Y con cada cambio, reevaluar las consecuencias en la historia de esa palabra que ha aparecido o desaparecido.

Apparently, in addition to writing some of my favourite long and short fiction, George Saunders is an Assistant Professor in Syracuse University’s Creative Writing Program, and one of the classes he teaches to the MFA students is on the Russian short story. In the case of “The Darling”, the English version got him quite derailed from the original in my opinion. Even as implores his friends to be good, he indulges in a transcendent swim in a pond, admires the beautiful servant girl (Saunders rightfully notes that every mention of her involves some reference to her beauty with words like “beautiful,” “soft,” “delicate,” and “pretty”), enjoys the delicious food, and delights in the warm shelter his friend provides.

He's been teaching this class for many years, and he finally decided to make the class public through this book. The book includes seven Russian short stories (3 from Chekhov, 2 from Tolstoy, 1 from Gogol, and 1 from Turgenev). Una buena historia crea expectativas en el lector (si comienza con un hombre en lo alto de un edificio, ¿acaso no esperamos que salte, o que alguien le empuje?The feeling this book evokes is familiarity and calm in a classroom about a subject you are passionate about. Saunders nunca ha encontrado especialmente útiles conceptos como “tema”, “argumento”, “desarrollo de personajes” o “estructura”, tan comunes en los cursos de escritura creativa. And that, by extrapolation, every person in the world has his or her inner orchestra, and the instruments present in their orchestras are, roughly speaking, the same as the ones in ours.
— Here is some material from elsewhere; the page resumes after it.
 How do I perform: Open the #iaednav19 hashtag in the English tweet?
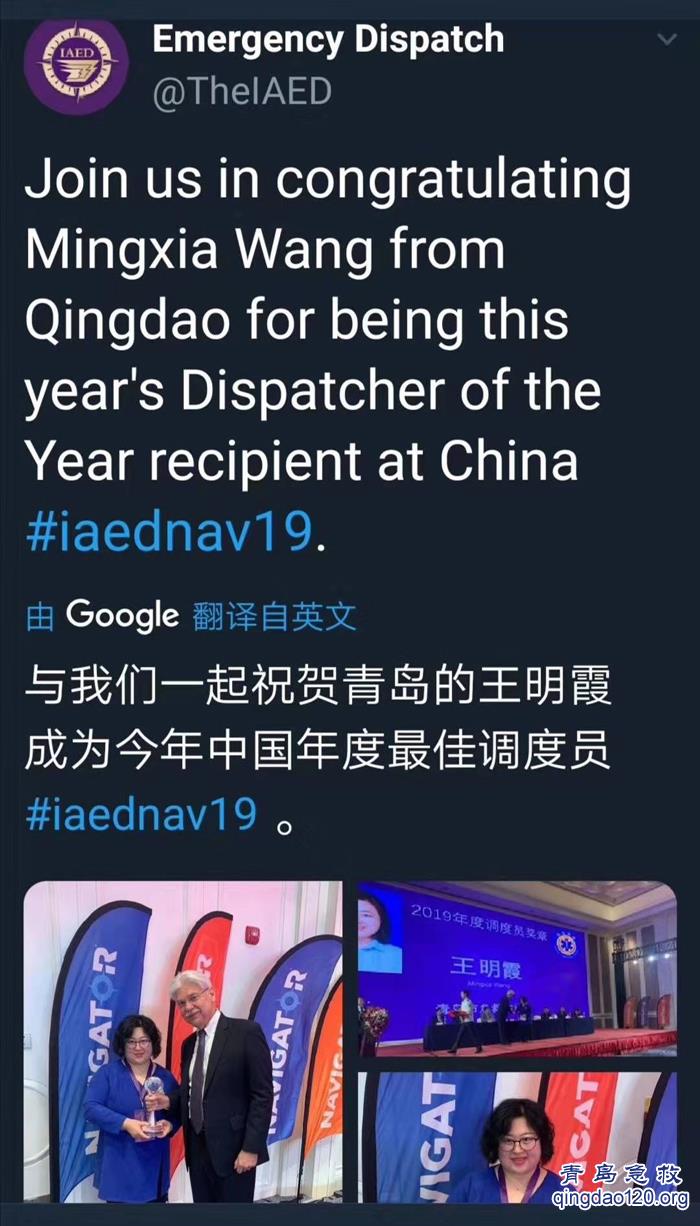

When the two men take shelter with their friend, while eating a delicious meal cooked and served by a beautiful woman, Ivan, the protagonist, tells a story whose moral seems to be this: happiness exists in the world only because poor people are forced to bear the burden of the happy. Quieter instruments are allowed to come to the fore; our usual blaring beliefs are asked to sit quietly, horns in their laps. But I enjoyed it that way, exploring what Saunders loves about them as he champions their storycraft and beauty. I think I would have actually preferred to see how he would have handled seven stories from different time periods, written with different types of readers in mind. But nothing doing: the landowner’s a bit useless and ineffective, and anyway Marya’s preoccupied by her problems with the janitor at school, who is rude to her and hits the boys.

Para él, un relato es un flujo continuo que debe atrapar al lector línea a línea: uno lee la primera frase y se pregunta ¿por qué leer la siguiente?